Bogdanow, czyli wyborcza tragikomedia w Rosji
Wyborcza walka w Rosji "zaostrza się". Ponieważ inni kandydaci wycofują się, rękawicę w walce o fotel przyszłego prezydenta Miedwiediewa podjął Andriej Bogdanow, również człowiek Putina. Bogdanow - ponoć dyżurny clown Kremla i okazjonalny współpracownik Jednej Rosji - występuje z ramienia demokratów. Ma ich zdyskredytować swoim kontrowersyjnym image. Siedząc w moskiewskim biurze w czarnym garniturze z długimi włosami zapewnia że "wybory będą przebiegały fair play". Potępia demonstracje przeciw Putinowi, składa mu hołdy, a nawet sygnalizuje, że namaszczenie Miedwiediewa na następcę jest w sumie słuszne.
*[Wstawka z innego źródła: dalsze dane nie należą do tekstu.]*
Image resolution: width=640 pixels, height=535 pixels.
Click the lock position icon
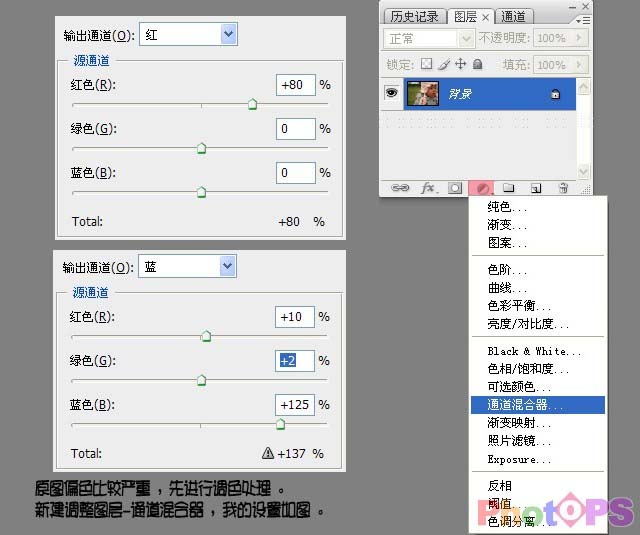pyautogui.click(x=460, y=64)
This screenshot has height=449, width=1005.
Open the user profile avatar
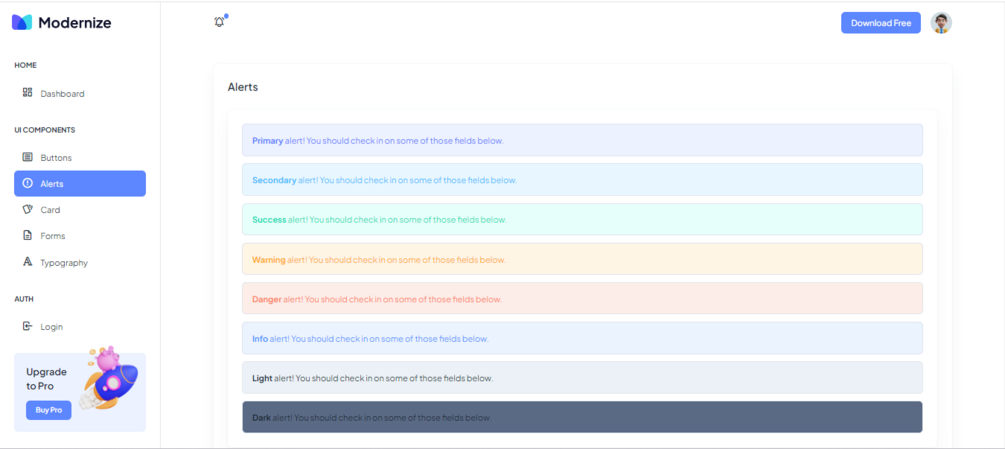click(x=941, y=22)
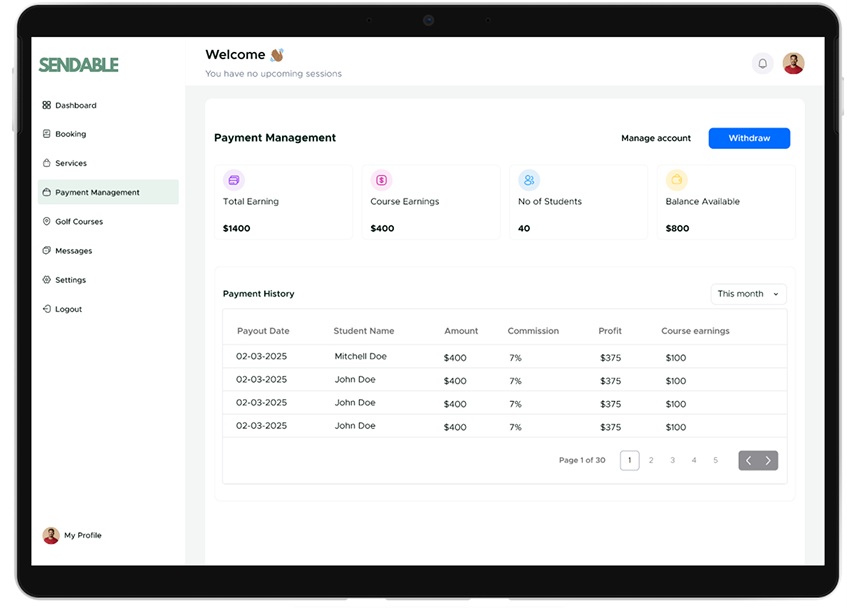This screenshot has width=847, height=608.
Task: Open the This month filter dropdown
Action: click(747, 293)
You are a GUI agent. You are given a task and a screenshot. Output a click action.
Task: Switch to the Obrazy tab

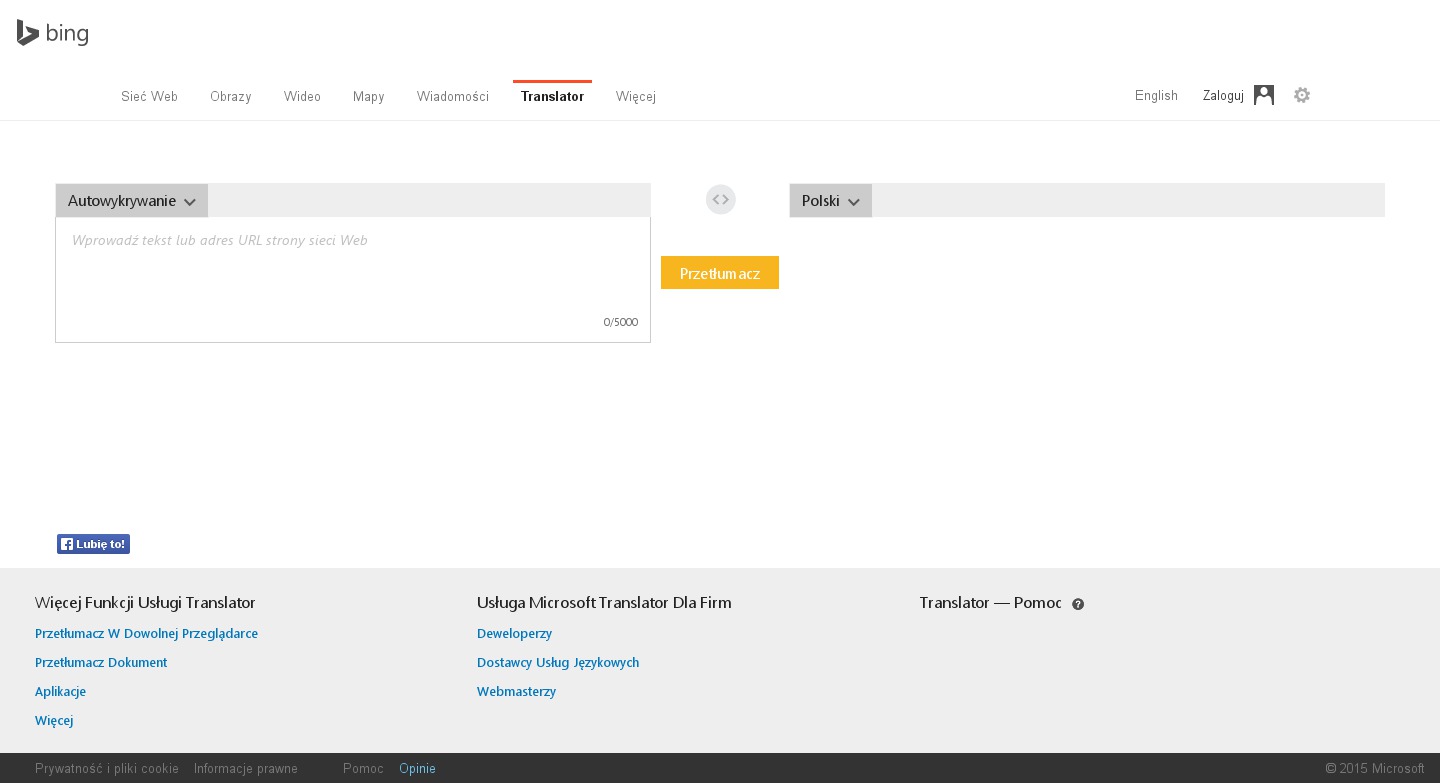tap(230, 97)
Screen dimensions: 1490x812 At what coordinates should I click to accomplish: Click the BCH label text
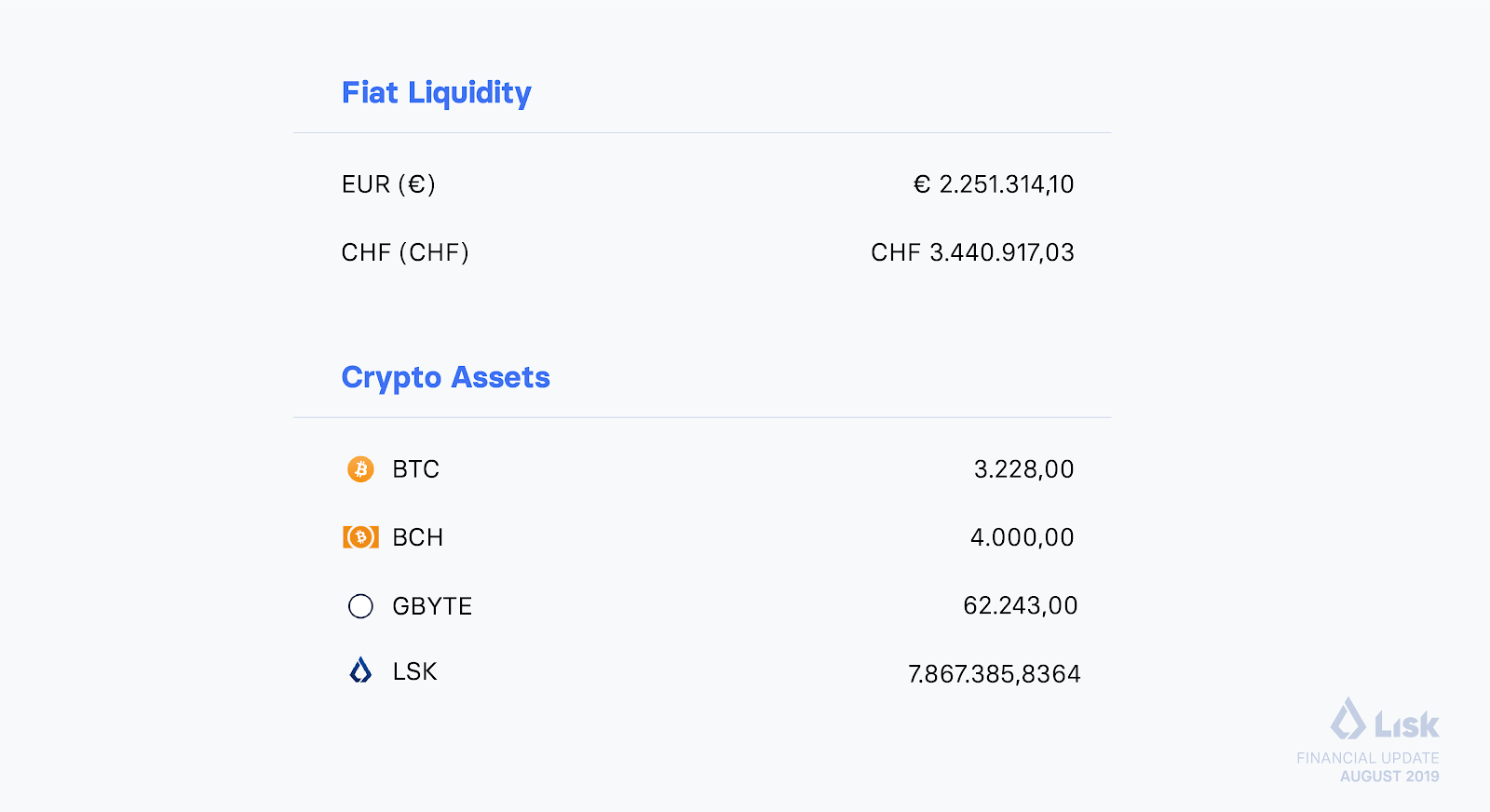pos(417,537)
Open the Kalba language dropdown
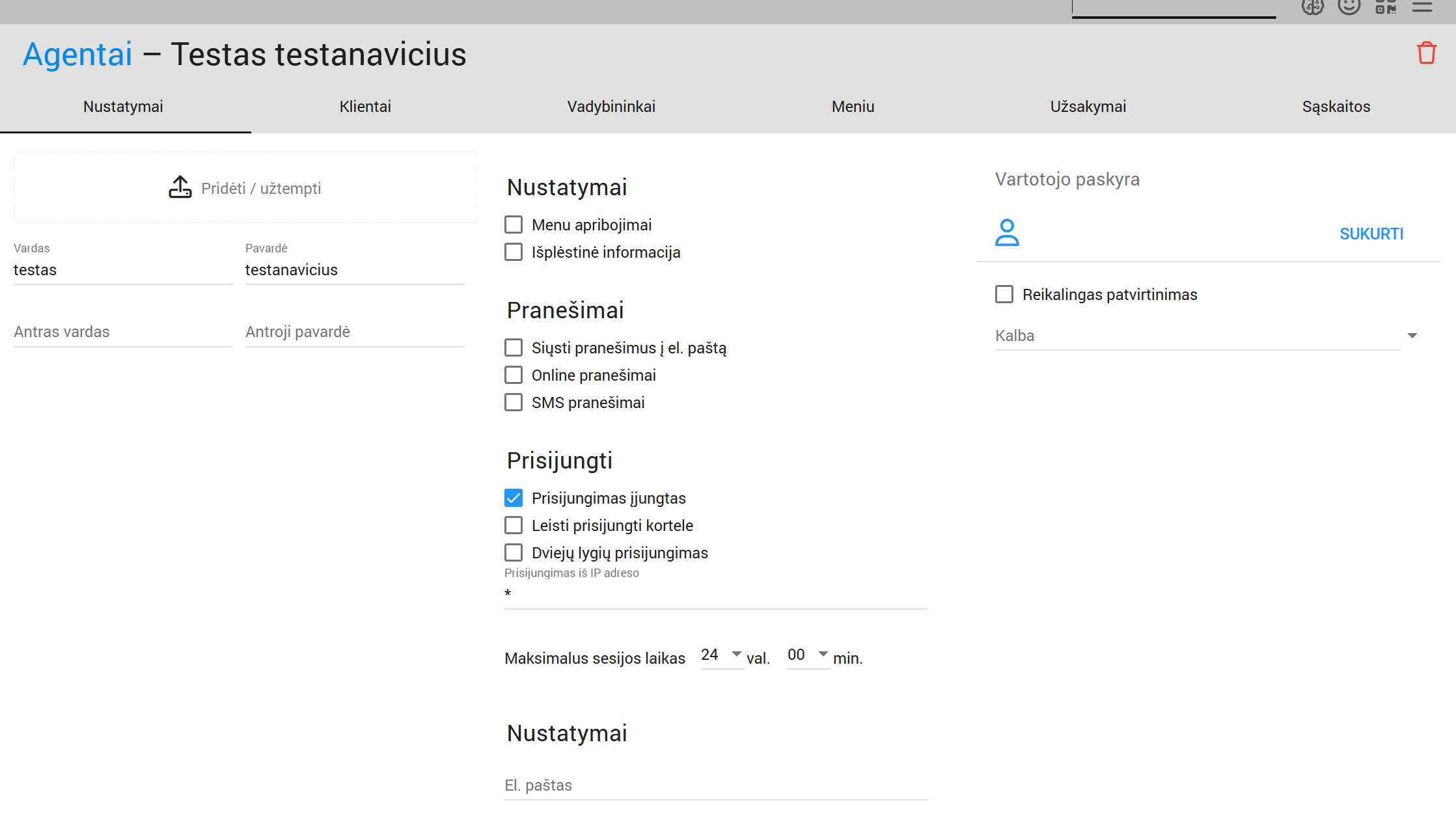1456x829 pixels. tap(1205, 336)
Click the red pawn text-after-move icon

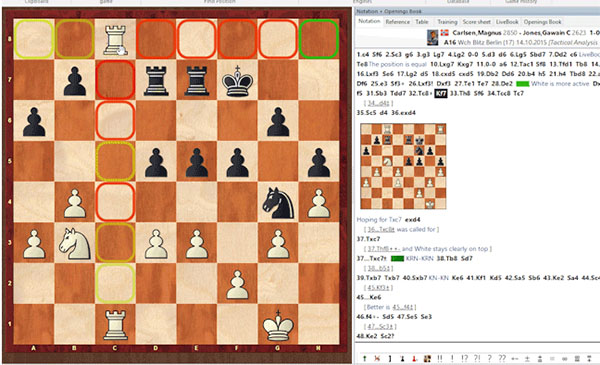click(414, 358)
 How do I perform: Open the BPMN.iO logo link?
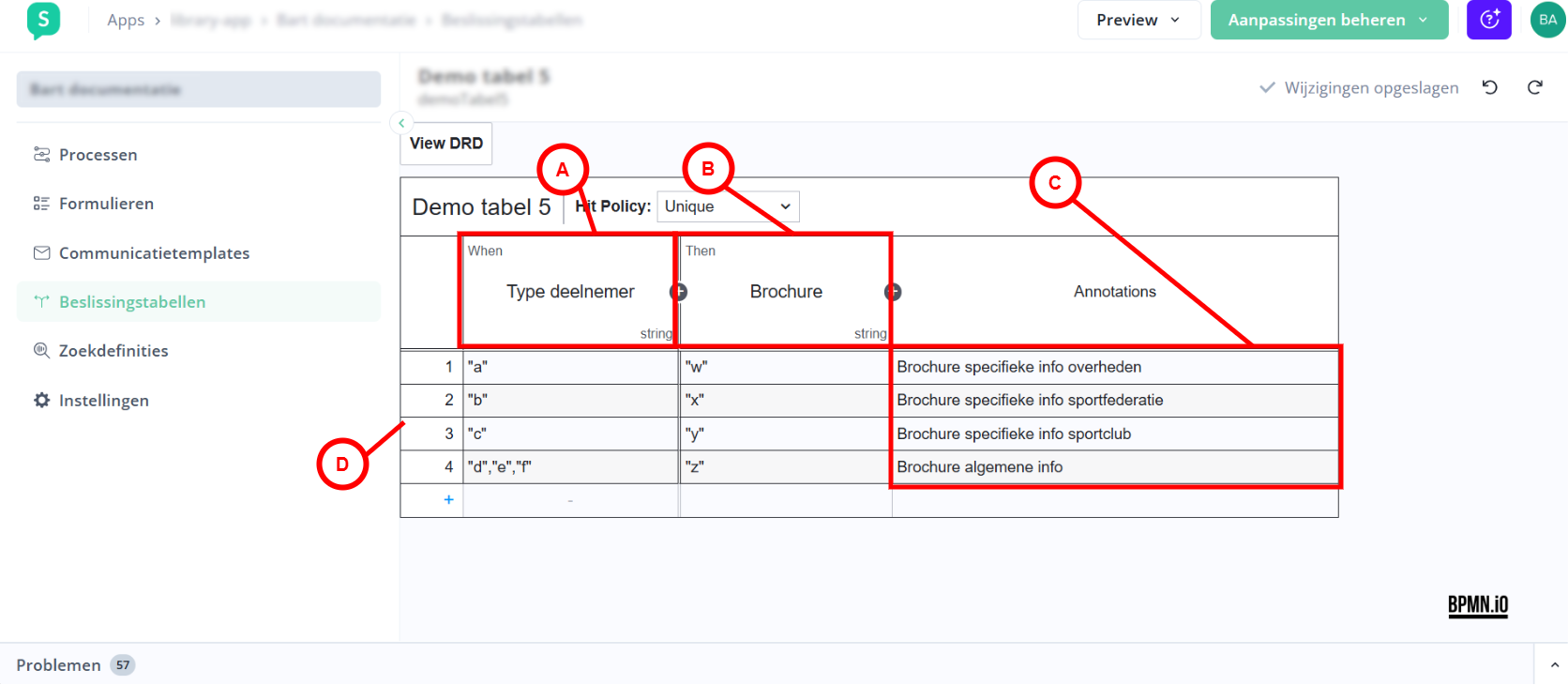(1477, 605)
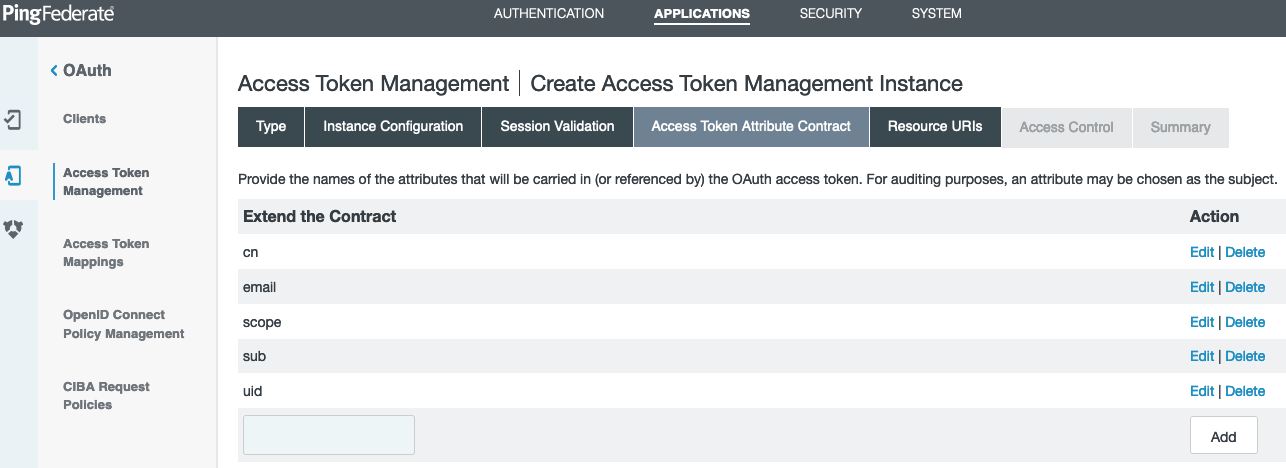Go to the Type tab
The height and width of the screenshot is (468, 1286).
(x=271, y=127)
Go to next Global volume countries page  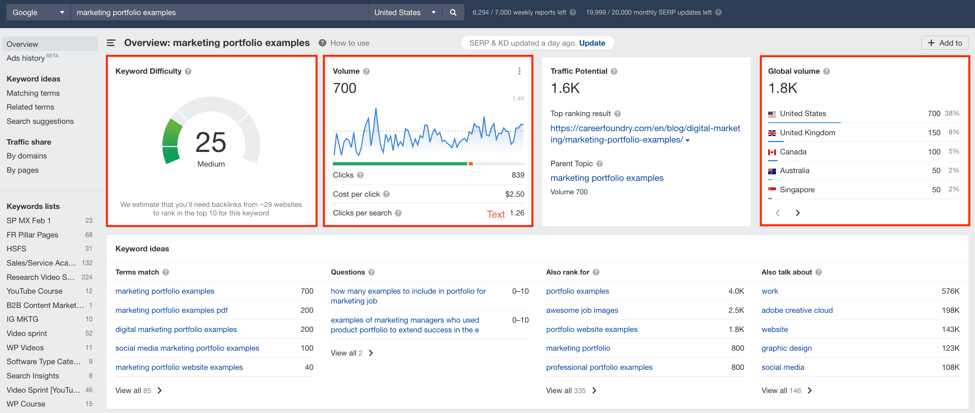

Jednocześnie formułuje własną wizję polityczną: wstąpienie do EU i NATO, totalną prywatyzację w stylu lat 90. a także rychłe zwycięstwo Rosji w mistrzostwach piłki nożnej.
Rosyjscy politolodzy mówią otwarcie, że celem jest o ośmieszenie idei demokracji, głównie przez skojarzenie jej z jelcynowskim koszmarem "wolnego rynku". Bogdanow ma zyskać około 2% głosów.